De ten hemelopneming van heilige Maagd wordt beschouwd als de tweede aankondiging en is een symbolische parallel met de aankondiging van Zijn geboorte, wat een nieuwe kans is voor de mensheid om haar geloof in God te hernieuwen. Laten we nu, met de voorspraak van de Moeder van God en het glorieuze voorbeeld van haar nederigheid, onze Heer Jezus Christus tegemoet lopen, zodat ook wij op een dag de boodschap van de Schepper verdienen te horen van de engel.

Evangelie: Lucas 2:1-7

De geboorte van Jezus

1In die tijd kondigde keizer Augustus een decreet af dat alle inwoners van het rijk zich moesten laten inschrijven. 2Deze eerste volkstelling vond plaats tijdens het bewind van Quirinius over Syrië. 3Iedereen ging op weg om zich te laten inschrijven, ieder naar de plaats waar hij vandaan kwam. 

4-5Ook Jozef ging op weg om zich te laten inschrijven. Samen met Maria, zijn aanstaande vrouw, die zwanger was, reisde hij van de stad Nazaret in Galilea naar Judea, naar de stad van David die Betlehem heet, aangezien hij van David afstamde. 6Terwijl ze daar waren, brak de dag van haar bevalling aan, 7en ze bracht een zoon ter wereld, haar eerstgeborene. Ze wikkelde Hem in doeken en legde Hem in een voederbak, omdat er voor hen geen plaats was in het gastenverblijf.

 

 

25 augustus 2024

“Omdat ons deze beloften zijn gegeven, geliefde broeders en zusters, moeten we onszelf reinigen van alle lichamelijke en geestelijke smetten en vol ontzag voor God ons hele leven heiligen.” – 2 Korintiërs 7:1

Het lijdt geen twijfel dat alle inspanningen in het verleden om reinheid te onderwijzen hebben bijgedragen tot een betere levensstandaard van de mens. Reinheid is inderdaad een eigenschap die de heilige en zuivere God kenmerkt en van Hem komt. God leert ons dat het voor ons goed is om in alle opzichten heilig en rein te zijn.

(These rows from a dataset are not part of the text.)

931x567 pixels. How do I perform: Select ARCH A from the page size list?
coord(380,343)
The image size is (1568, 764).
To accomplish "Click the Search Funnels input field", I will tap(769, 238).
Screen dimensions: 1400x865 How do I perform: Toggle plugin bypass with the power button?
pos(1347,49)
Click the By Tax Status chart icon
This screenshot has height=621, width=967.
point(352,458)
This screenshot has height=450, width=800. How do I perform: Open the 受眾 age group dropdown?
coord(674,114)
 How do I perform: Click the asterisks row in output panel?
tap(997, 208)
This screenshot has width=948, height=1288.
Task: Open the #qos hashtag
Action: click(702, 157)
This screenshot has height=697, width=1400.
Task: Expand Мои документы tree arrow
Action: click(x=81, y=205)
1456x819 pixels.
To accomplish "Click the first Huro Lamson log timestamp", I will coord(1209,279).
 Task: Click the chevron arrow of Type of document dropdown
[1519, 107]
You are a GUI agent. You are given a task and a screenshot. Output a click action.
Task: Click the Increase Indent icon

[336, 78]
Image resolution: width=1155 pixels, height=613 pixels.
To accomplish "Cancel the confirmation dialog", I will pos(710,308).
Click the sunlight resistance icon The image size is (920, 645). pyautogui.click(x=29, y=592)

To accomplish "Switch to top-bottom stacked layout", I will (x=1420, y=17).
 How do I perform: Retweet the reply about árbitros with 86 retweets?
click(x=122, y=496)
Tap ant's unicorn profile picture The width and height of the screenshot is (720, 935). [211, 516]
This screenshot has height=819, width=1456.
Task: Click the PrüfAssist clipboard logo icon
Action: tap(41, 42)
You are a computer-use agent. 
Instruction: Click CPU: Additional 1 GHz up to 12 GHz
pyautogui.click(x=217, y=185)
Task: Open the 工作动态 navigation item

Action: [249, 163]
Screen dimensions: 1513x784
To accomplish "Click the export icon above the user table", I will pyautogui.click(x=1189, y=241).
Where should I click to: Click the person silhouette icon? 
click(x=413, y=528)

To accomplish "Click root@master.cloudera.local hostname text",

De Bijbel schetst vier gebieden waarop Gods kinderen hard moeten werken om reinheid te bewaren: spirituele, morele, mentale en fysieke reinheid. 

Spirituele zuiverheid. Een van de redenen waarom christenen vasten is geestelijke zuiverheid en harmonie, zoals bij de asceten die gevangen zaten in koude cellen en een op zichzelf staand leven leidden om in harmonie met zichzelf en met God te zijn. Door dit alles heen proberen mensen vrede in hun ziel te brengen. Ik denk dat iedereen zijn eigen unieke methoden en paden naar spirituele harmonie moet ontwikkelen. Op dit gebied dient het handhaven van reinheid als het allerbelangrijkste te worden beschouwd, eenvoudig gezegd “om geestelijk rein te zijn” betekent, nooit de door God gestelde grens tussen ware en valse aanbidding te overschrijden, want elke vorm van valse aanbidding is onrein voor hem.

Morele zuiverheid. Met ‘morele waarde’ bedoelen we de nobele ideeën, geboden en leringen die iemands morele, deugdzame leven en beschrijving bepalen. 

Ook op dit gebied heeft God een duidelijke grens getrokken tussen rein en onrein. Degenen die God liefhebben, weten dat immoraliteit, homoseksualiteit en seks voor het huwelijk in strijd zijn met Gods maatstaven van morele reinheid. Dergelijke daden zijn echter gemeengoed geworden in de wereld van vandaag en worden zelfs als modieus beschouwd.

Mentale reinheid. Verborgen gedachten van een persoon die alleen aan hem bekend zijn, moeten niet een begin zijn van onreine ideeën. Jezus doelde op zulke gedachten toen hij zei: “Iedereen die naar een vrouw kijkt en haar begeert, heeft in zijn hart al overspel met haar gepleegd.” (Mattheüs 5:28). Christenen moeten dus niet toelaten dat onreine gedachten zich bezighouden, wat kan leiden tot onreine, onheilige spraak en daden.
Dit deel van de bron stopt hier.